The the thinned image produced by the Matlab's bwmorph function has many problems. The most common problem is short stubs sticking off the main skeleton, as we see on the picture below. Another common problem is slightly incomplete skeletonization. For example, sometimes we see something like this:

0000
1110
0010
0010

The corner 1 can be erased, without loosing connectivity. Other one pixel defects also are possible and they are corrected. The skeleton spurs or lines that are all by themselfs that are shorter than a certain critical value that is passed to the cleanskel.c are erased. The later action has very good de-noising qualities, since any specs that were left within the rectangle of the object are erased.

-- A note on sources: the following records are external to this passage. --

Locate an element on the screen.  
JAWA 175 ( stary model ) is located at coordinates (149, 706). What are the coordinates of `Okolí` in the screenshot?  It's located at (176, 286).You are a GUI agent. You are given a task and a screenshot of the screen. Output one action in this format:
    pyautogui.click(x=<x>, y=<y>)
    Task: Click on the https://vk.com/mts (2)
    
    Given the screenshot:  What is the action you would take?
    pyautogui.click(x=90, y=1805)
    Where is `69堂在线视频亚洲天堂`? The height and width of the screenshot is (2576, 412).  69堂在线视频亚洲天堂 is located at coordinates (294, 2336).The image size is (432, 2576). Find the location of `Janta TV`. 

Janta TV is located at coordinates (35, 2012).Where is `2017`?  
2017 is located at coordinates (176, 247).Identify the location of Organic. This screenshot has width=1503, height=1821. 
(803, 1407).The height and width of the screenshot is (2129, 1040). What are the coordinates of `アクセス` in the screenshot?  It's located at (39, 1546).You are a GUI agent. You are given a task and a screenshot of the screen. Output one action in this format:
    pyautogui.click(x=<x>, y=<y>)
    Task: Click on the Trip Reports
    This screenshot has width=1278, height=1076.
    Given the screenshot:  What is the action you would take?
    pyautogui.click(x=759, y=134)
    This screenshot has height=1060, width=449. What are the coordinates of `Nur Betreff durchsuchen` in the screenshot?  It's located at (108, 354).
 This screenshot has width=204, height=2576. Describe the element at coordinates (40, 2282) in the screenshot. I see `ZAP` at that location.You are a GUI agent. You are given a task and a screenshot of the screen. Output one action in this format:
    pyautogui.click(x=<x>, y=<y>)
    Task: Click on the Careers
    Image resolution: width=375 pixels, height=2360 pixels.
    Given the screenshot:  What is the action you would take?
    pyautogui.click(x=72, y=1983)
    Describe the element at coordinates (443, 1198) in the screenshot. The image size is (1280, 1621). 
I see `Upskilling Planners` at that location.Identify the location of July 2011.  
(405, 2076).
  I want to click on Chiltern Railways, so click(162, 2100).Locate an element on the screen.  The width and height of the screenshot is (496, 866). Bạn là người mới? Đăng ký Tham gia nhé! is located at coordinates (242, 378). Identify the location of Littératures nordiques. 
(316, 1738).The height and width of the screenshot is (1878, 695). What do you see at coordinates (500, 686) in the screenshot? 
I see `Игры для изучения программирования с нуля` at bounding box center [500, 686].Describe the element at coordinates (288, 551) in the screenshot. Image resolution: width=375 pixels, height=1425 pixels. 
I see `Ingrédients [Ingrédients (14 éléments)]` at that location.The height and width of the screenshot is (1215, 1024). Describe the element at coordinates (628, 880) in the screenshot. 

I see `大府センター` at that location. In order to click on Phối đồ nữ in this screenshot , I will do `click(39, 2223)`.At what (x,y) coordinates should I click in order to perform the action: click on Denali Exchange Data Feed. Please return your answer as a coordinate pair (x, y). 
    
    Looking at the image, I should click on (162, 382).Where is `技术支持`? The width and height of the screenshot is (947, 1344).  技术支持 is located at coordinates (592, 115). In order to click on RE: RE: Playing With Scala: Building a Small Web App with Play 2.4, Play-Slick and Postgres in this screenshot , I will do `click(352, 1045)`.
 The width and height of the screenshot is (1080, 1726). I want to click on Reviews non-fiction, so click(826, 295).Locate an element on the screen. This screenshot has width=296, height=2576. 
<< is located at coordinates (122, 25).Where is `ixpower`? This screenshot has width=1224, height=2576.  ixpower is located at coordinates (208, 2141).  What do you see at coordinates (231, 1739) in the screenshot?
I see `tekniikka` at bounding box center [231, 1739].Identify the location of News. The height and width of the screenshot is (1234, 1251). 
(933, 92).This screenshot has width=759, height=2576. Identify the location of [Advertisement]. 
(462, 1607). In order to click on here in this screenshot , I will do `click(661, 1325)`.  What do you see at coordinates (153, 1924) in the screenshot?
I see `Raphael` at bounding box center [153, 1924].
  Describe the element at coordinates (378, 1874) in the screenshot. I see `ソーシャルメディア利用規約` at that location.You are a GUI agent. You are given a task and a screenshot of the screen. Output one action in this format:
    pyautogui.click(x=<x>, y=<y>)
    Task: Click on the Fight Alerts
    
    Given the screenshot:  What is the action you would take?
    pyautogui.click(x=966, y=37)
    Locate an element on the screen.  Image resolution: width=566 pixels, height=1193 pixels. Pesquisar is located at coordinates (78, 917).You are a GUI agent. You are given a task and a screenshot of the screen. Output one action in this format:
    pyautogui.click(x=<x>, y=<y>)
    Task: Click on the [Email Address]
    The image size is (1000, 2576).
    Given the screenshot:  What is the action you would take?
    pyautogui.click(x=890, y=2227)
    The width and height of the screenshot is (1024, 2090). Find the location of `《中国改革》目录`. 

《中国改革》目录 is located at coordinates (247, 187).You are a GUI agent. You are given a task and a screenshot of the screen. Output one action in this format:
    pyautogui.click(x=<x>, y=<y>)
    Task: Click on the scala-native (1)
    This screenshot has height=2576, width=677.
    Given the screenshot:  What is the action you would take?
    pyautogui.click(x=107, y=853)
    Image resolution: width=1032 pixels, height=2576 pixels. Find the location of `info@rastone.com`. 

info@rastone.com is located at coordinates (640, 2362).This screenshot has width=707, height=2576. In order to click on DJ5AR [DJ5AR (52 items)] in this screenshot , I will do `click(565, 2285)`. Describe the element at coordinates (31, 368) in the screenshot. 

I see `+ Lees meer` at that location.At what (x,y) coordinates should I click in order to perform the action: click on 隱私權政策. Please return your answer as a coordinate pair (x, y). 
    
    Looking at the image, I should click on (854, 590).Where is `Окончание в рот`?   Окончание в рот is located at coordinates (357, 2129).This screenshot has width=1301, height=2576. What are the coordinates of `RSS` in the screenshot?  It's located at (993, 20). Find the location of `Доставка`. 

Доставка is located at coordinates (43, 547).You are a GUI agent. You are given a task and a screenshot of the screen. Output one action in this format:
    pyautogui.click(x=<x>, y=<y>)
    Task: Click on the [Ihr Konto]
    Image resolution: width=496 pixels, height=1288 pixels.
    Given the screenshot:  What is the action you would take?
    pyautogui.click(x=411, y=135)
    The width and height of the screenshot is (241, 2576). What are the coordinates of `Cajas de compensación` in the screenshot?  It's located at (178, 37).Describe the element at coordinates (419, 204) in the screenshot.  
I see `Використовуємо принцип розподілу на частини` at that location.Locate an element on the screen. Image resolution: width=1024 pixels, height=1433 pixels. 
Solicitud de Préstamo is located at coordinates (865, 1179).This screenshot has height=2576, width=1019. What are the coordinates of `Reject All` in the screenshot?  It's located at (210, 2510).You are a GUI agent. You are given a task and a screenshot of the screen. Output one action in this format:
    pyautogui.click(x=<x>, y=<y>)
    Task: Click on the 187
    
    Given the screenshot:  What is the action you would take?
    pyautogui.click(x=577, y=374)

The cleaning function is rather effective in cleaning the skeleton, but it does have some problems. The tail-length parameter which function uses to determine if the tail is short enough to be chopped is a rather arbitrary number. Of course, for the large numbers (lots of pixels), the tail length can be longer, since we can afford to chop off more. For the very thick characters (especially printed fonts), the tail-length parameter must increase significantly to clean it well. But here is the catch -- if the tail length is too long, it will chop off the actual skeleton, not the spurs! This is really obvious in case of Z with a cross bar -- the bars can easily be erased with a "normal" tail length paramenter of 0.25*(height of the image). The hand-written Z can look like a 2, and confusion can arise if the bar is erased.